Obviously, King and the Civil Rights movement didn’t go down that road. And when, after King’s death, fringe elements in the black community did take steps down they road they wound up accomplishing nothing. But things very plausibly could have taken a violent turn — it would hardly be unusual for an ethnic conflict to turn persistently violent. And of course a turn to violence would have been an absolute disaster for the country, and resulted in a much much worse situation than the one we now enjoy. The legacy of racial conflict still scars America, of course, but it scars it much less than it might not only because the sins of segregation were undone but because they were undone specifically through non-violent means that allowed for relatively rapid reconciliation once the core political conflict had played out.

In retrospect, this seems obvious to everyone. The moral force of non-violent protest won friends and allies to the cause, exposed the crass immorality of Civil Rights’ opponents, and was forceful enough to bring about major change while also being low-key enough to take “yes” for an answer rather than turning into an endless cycle of recriminations. And yet these ideas about conflict and its resolution seem almost entirely absent from our present-day discourse about to think about violence and its utility. This even though King’s non-violence stemmed not from some esoteric element of his life, but from Christianity — a faith that’s pervasively present in American politics, but whose practical political upshot these days is support for large-scale and casual deployment of violence.

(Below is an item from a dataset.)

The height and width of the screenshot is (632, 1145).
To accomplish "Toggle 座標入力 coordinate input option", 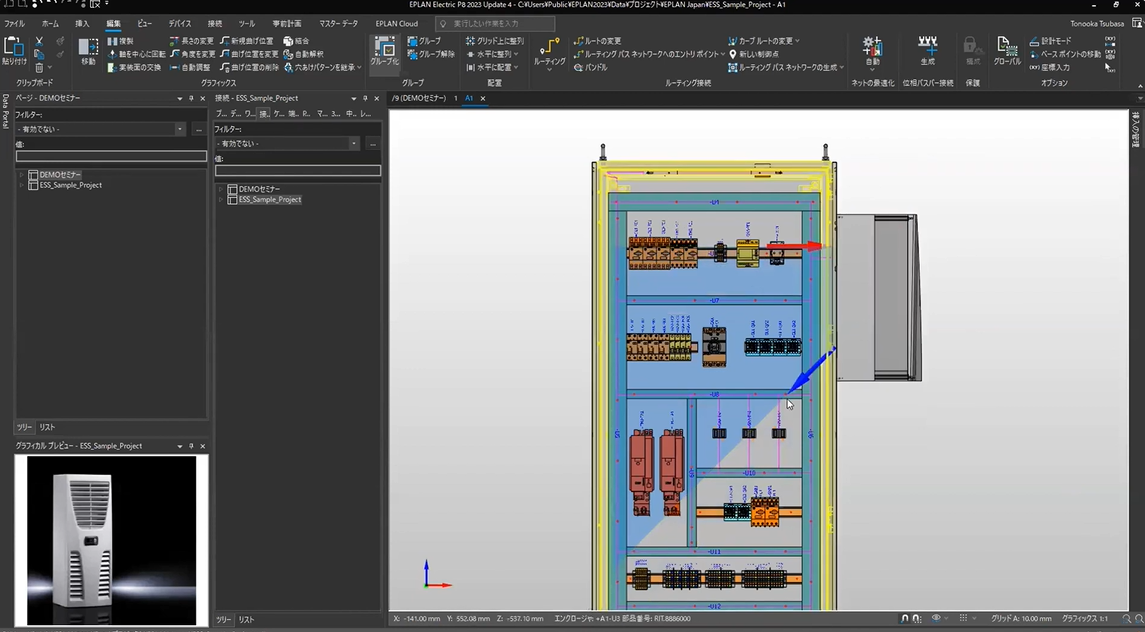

Last night my sweetie & I watched the movie Chicago 10, about what’s more commonly called the Chicago Seven Trial. There’s a point in the movie when Abbie Hoffman is talking about the assassination of King, and how in the riot-filled aftermath, President Johnson addressed the nation and urged “in the spirit of Dr. King” that everyone behave nonviolently.

“Far out! Johnson’s a pacifist!” Hoffman yelled, and everyone laughed.